Heat management systems for battery packs.
The article presents the advantages and disadvantages of active and passive heat management systems in battery sets as well as the latest, perspective materials and solutions.
Battery Thermal Management System (BTMS) is a device responsible for the management and / or dissipation of heat generated during electrochemical processes taking place in the cells, allowing the safe and efficient operation of the battery. The goal of BTMS is to prevent the accelerated deterioration of the quality of the battery by managing the heat generated by its components so that it constantly operates under optimal temperature conditions.

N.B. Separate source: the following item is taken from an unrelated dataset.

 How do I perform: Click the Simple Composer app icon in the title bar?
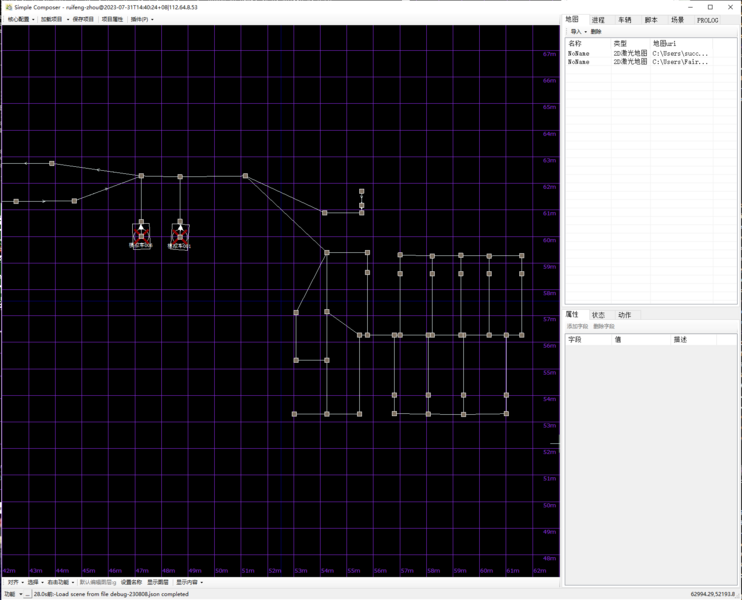click(x=8, y=7)
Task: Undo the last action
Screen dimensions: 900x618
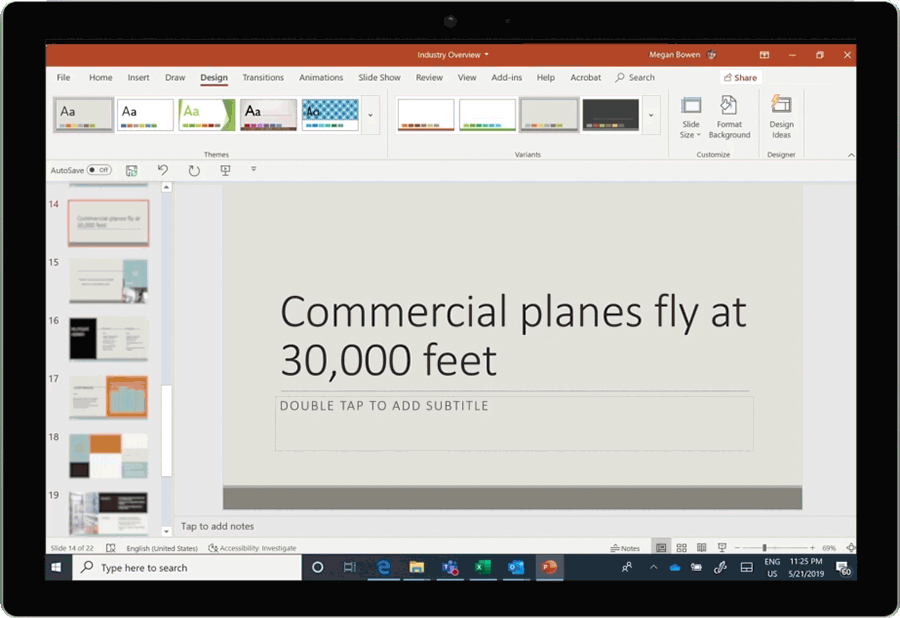Action: click(x=163, y=170)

Although existing commercially available cells can safely operate at temperatures ranging from -40 to + 60 ° C, the operating range recommended by manufacturers to maximize their efficiency is indeed 15 to 35 ° C. In addition, it is recommended that there is no more than 5 ° C difference between the cells in the battery pack.
It should be noted that exposing the battery to extreme conditions can have fatal consequences. For example, its operation at very high temperatures (> 80 ºC) can cause the already known temperature instability, resulting in fire and, in the worst case scenario, even explosion of the battery.
Heat management technologies
There are many alternatives to choose from when choosing a BTMS for your battery pack. The figure below provides an overview of the leading thermal management technologies that are commercially available or researched by scientists:
Source: © cicenergigune.com
The BTMS classification is based on the distinction between systems in which the fluid is in motion and those in which it is not. The former are known as active BTMS, the latter as passive BTMS.
Currently, in electric vehicles, active BTMS based on forced air circulation or coolant are most often used. For example, both Toyota and Lexus use fans that circulate cold air through the battery cells. On the other hand, Tesla and Audi use channels in direct contact with the cells through which the coolant (usually a mixture of water and ethylene glycol) circulates.
When liquid coolants are used, they may come into direct contact with the cells (immersed in the liquid) or circulate inside the channels and act indirectly (all the examples of liquid cooling mentioned above are indirect systems).
One of the main disadvantages of indirect systems compared to direct systems is the loss of heat transfer efficiency, mainly due to the heat transfer resistance at the interface between the pipe / channel containing the refrigerant and the cell itself.
However, since there is no direct contact between the fluid and the battery's electrical components, indirect systems allow the use of conventional coolants already used in internal combustion vehicles. For this reason, and due to its low cost, it is currently the solution favored by car manufacturers.
In recent years, immersing cells in cooling fluids has been very popular both at the scientific and industrial level. The main advantage of this configuration is the direct contact of the coolant with the cells, which allows for more efficient heat transfer. Research shows that transfer can be increased up to four times compared to indirect systems.
However, there are serious challenges that make it difficult to implement this solution in electric vehicles today. The main one is the need for further research on dielectric fluids that guarantee the correct operation of the cells, do not react with any of the elements of the battery pack (cells, electronics), have a reasonable cost and guarantee the safety of the vehicle in the event of a collision.
A more extreme case of direct systems is the use of liquids with a boiling point in the cell's operating temperature range in order to take advantage of the liquid-vapor phase change. There are scientific studies on this type of fluids, where it is estimated that heat transfer can be increased up to 10 times compared to the use of fluids without phase change. However, these fluids have a very low TRL (Technology Readiness Level) and are not expected to be used in vehicles in the next few years.
Overall, the advantages and disadvantages of active BTMS can be summarized as follows:
- Relatively simple design of systems based on forced air circulation.
- Highly efficient in keeping the battery pack within the desired temperature range for batteries in fluid based systems.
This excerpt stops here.